◆ PROBLEM REQUIREMENTS ◆
Please copy the items exactly, from the line containing "The width and height of the screenshot is (1341, 562)." through the line containing "Open Chris Stedman's", with both of those lines included.

◆ EXTRACTED ENTRIES ◆
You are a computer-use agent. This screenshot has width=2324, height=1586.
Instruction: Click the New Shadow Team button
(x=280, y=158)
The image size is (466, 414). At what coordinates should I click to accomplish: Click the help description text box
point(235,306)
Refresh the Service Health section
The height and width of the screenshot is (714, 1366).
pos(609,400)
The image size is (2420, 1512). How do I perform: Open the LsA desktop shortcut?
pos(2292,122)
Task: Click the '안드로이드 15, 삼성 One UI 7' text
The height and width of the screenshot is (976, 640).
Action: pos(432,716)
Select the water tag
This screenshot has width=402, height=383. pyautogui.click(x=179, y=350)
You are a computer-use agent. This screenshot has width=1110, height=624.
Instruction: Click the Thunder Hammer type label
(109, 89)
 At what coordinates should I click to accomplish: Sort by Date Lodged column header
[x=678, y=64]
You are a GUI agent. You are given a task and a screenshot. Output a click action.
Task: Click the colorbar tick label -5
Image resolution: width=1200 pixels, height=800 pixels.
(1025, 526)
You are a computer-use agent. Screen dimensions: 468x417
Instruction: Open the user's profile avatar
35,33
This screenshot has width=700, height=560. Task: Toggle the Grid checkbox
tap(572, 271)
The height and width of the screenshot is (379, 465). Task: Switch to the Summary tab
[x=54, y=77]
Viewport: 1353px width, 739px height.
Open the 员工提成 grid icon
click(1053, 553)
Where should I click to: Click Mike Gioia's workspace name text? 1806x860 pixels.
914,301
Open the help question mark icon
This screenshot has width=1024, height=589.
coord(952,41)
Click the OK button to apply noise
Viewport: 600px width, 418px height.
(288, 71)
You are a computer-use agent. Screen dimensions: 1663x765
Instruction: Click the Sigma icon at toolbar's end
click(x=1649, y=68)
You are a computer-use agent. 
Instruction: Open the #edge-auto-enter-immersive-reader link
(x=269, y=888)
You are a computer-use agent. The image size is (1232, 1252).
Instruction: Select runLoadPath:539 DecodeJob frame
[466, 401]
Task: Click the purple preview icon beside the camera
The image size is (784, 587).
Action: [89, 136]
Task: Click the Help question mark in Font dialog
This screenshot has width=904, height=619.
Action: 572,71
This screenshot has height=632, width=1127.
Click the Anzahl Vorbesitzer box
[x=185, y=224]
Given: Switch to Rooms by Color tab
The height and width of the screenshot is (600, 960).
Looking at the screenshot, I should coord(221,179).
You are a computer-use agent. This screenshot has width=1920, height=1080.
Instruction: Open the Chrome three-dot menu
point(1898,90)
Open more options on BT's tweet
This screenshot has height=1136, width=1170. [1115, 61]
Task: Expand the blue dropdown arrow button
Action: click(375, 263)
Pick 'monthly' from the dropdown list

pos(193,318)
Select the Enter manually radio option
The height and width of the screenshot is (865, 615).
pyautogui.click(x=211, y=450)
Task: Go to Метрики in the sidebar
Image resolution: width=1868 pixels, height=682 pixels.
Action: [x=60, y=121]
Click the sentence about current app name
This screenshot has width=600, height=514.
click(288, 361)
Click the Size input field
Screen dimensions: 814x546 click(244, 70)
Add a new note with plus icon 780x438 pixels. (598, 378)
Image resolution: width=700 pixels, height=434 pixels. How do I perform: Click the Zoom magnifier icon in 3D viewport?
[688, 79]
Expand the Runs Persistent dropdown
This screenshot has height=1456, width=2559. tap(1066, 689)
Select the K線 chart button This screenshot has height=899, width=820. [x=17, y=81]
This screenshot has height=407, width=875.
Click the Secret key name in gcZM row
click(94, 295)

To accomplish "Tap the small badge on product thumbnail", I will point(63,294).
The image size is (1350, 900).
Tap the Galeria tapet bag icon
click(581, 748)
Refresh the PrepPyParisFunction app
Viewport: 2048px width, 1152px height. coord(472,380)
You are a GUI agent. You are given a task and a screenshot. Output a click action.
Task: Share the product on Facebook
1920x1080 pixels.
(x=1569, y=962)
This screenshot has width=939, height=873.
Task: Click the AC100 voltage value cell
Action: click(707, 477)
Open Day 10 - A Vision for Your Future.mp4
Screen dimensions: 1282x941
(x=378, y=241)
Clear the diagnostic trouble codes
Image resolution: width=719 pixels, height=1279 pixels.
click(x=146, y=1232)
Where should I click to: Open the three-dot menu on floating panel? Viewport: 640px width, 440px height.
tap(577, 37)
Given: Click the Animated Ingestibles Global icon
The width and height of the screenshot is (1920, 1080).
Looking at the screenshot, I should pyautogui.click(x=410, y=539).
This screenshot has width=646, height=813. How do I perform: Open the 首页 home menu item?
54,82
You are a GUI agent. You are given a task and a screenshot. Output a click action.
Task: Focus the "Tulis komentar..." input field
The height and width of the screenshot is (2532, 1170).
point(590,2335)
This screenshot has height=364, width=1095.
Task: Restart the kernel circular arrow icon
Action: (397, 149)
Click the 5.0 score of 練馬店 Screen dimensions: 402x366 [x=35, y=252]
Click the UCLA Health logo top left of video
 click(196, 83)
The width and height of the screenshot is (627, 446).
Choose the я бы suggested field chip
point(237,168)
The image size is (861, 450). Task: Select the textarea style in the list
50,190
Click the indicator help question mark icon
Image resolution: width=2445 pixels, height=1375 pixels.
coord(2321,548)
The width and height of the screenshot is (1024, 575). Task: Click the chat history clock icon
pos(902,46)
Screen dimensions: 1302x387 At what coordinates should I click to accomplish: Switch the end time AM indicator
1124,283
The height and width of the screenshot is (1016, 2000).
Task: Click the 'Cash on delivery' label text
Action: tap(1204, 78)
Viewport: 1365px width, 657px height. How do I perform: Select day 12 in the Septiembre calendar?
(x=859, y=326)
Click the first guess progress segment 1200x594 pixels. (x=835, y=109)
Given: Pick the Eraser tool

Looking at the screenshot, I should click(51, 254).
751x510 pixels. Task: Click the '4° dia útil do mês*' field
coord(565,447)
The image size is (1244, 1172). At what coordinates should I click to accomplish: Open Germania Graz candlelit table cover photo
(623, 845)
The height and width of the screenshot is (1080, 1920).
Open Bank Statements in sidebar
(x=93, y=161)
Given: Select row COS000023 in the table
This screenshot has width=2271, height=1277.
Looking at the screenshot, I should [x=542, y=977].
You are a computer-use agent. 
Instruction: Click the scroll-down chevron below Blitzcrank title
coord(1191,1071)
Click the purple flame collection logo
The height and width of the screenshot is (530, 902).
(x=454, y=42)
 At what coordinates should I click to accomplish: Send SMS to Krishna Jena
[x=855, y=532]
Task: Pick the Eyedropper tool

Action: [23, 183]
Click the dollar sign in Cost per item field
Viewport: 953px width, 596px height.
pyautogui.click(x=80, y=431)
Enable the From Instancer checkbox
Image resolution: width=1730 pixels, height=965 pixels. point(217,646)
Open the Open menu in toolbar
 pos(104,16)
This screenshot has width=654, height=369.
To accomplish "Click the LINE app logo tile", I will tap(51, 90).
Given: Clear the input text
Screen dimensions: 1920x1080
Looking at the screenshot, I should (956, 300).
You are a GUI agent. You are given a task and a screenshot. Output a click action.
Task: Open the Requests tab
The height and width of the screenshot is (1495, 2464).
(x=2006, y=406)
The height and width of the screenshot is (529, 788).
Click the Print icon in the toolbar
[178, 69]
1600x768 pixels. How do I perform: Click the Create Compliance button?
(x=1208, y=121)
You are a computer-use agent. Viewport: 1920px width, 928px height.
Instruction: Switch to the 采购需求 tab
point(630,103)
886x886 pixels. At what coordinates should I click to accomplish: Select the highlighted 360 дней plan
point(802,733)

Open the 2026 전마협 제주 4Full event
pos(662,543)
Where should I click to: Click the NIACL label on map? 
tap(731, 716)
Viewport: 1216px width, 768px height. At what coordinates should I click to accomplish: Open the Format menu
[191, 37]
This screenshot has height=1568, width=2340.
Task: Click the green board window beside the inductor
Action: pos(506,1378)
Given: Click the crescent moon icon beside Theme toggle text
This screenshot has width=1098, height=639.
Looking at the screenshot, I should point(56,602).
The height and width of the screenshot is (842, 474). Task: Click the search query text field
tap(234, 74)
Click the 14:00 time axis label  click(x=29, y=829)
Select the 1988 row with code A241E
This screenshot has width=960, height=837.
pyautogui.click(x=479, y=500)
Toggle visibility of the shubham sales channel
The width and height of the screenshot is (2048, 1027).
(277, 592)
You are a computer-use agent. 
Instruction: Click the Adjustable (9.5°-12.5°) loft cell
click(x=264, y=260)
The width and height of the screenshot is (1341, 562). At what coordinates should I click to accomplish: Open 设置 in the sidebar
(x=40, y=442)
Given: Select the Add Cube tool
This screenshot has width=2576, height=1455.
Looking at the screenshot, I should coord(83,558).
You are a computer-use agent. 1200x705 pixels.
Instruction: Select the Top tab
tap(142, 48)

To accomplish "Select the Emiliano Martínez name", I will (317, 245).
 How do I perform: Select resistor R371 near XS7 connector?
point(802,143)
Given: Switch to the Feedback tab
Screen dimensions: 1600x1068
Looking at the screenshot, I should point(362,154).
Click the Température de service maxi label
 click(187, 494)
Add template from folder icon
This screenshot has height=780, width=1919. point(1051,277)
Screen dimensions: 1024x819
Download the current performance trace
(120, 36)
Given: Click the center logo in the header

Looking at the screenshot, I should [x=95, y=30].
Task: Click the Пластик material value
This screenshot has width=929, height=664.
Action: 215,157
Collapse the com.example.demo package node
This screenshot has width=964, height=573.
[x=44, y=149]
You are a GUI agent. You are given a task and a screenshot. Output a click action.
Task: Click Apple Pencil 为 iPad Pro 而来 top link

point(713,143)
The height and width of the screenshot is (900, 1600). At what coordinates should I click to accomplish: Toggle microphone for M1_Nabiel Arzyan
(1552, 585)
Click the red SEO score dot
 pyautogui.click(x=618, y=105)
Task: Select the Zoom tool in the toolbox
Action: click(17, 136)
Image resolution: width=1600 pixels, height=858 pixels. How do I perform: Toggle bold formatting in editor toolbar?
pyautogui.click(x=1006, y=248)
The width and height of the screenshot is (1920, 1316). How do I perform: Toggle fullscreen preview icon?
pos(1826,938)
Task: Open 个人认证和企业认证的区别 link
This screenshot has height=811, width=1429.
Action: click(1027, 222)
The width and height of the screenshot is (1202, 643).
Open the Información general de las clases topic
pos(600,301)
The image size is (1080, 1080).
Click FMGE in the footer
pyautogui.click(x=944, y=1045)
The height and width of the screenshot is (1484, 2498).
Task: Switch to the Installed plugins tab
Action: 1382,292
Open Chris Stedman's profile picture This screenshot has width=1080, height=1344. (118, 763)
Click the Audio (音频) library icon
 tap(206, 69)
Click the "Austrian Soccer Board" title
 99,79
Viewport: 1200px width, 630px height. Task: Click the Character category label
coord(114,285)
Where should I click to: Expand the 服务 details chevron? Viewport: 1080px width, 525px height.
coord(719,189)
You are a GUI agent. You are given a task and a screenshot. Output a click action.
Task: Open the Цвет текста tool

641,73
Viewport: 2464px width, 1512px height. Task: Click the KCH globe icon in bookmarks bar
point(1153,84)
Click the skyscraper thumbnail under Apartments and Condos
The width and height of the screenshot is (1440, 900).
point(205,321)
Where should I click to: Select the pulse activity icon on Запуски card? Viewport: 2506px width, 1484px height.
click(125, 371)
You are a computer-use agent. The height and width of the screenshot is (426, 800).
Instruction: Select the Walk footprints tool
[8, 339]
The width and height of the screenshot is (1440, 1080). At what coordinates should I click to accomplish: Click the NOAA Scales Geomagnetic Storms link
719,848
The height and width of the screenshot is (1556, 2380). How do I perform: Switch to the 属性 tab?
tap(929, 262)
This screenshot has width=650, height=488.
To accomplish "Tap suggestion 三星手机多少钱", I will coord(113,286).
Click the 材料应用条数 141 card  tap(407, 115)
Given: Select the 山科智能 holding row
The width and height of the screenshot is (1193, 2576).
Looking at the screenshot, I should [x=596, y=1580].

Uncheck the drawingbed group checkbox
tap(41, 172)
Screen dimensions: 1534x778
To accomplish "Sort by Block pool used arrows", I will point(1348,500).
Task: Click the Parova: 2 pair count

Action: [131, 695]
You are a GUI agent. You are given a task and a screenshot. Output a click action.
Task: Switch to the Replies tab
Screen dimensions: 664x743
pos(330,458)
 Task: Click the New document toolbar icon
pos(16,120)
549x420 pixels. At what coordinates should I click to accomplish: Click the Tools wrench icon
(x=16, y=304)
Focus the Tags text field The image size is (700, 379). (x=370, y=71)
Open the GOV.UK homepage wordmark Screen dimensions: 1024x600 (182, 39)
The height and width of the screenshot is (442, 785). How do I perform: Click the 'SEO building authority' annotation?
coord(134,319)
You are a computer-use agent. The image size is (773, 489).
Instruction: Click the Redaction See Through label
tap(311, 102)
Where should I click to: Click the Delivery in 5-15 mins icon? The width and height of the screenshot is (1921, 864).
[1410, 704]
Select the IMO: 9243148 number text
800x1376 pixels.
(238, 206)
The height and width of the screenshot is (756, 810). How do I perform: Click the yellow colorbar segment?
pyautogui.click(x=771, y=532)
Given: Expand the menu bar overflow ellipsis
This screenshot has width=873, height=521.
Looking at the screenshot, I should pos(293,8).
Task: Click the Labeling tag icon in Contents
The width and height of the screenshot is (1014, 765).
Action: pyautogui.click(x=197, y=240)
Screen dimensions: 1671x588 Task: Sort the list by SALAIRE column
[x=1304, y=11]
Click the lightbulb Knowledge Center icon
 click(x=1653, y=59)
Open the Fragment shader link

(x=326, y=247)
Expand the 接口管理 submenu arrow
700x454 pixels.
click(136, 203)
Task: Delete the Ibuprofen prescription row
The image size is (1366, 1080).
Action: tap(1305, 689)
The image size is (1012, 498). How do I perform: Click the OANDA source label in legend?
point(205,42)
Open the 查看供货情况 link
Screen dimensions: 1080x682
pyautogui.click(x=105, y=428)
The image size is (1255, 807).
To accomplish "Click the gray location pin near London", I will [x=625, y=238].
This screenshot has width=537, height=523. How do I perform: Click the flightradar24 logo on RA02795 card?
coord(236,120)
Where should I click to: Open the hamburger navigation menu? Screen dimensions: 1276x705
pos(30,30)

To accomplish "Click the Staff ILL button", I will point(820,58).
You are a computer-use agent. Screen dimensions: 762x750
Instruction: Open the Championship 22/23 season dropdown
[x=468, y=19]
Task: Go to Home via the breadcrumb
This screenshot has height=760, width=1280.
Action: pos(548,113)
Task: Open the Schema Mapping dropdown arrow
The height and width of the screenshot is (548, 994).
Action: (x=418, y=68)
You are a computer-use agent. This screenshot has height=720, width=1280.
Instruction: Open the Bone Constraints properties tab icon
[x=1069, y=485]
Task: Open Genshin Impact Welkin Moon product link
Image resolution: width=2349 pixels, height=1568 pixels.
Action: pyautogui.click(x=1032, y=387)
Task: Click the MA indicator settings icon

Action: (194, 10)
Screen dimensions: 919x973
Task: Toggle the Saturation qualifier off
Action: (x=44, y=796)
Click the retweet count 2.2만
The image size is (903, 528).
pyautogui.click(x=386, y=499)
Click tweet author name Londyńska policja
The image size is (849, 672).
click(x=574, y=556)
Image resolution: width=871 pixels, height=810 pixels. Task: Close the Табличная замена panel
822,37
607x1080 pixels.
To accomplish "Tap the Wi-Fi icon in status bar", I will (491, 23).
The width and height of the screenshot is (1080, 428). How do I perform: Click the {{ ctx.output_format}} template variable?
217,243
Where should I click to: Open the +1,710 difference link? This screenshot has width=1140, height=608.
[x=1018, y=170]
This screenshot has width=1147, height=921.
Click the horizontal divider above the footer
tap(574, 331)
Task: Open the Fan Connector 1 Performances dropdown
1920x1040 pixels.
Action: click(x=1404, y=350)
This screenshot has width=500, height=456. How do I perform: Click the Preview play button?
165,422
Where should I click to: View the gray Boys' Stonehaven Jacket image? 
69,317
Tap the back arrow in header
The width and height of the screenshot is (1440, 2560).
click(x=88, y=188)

◆ COMPLETE OUTPUT ◆
The width and height of the screenshot is (1341, 562). At what coordinates should I click to accomplish: Open 设置 in the sidebar
(x=40, y=442)
Given: Select the Add Cube tool
This screenshot has width=2576, height=1455.
Looking at the screenshot, I should coord(83,558).
You are a computer-use agent. 1200x705 pixels.
Instruction: Select the Top tab
tap(142, 48)

To accomplish "Select the Emiliano Martínez name", I will (317, 245).
 How do I perform: Select resistor R371 near XS7 connector?
point(802,143)
Given: Switch to the Feedback tab
Screen dimensions: 1600x1068
Looking at the screenshot, I should point(362,154).
Click the Température de service maxi label
 click(187, 494)
Add template from folder icon
This screenshot has height=780, width=1919. point(1051,277)
Screen dimensions: 1024x819
Download the current performance trace
(120, 36)
Given: Click the center logo in the header

Looking at the screenshot, I should [x=95, y=30].
Task: Click the Пластик material value
This screenshot has width=929, height=664.
Action: 215,157
Collapse the com.example.demo package node
This screenshot has width=964, height=573.
[x=44, y=149]
You are a GUI agent. You are given a task and a screenshot. Output a click action.
Task: Click Apple Pencil 为 iPad Pro 而来 top link

point(713,143)
The height and width of the screenshot is (900, 1600). At what coordinates should I click to accomplish: Toggle microphone for M1_Nabiel Arzyan
(1552, 585)
Click the red SEO score dot
 pyautogui.click(x=618, y=105)
Task: Select the Zoom tool in the toolbox
Action: click(17, 136)
Image resolution: width=1600 pixels, height=858 pixels. How do I perform: Toggle bold formatting in editor toolbar?
pyautogui.click(x=1006, y=248)
The width and height of the screenshot is (1920, 1316). How do I perform: Toggle fullscreen preview icon?
pos(1826,938)
Task: Open 个人认证和企业认证的区别 link
This screenshot has height=811, width=1429.
Action: click(1027, 222)
The width and height of the screenshot is (1202, 643).
Open the Información general de las clases topic
pos(600,301)
The image size is (1080, 1080).
Click FMGE in the footer
pyautogui.click(x=944, y=1045)
The height and width of the screenshot is (1484, 2498).
Task: Switch to the Installed plugins tab
Action: 1382,292
Open Chris Stedman's profile picture This screenshot has width=1080, height=1344. (118, 763)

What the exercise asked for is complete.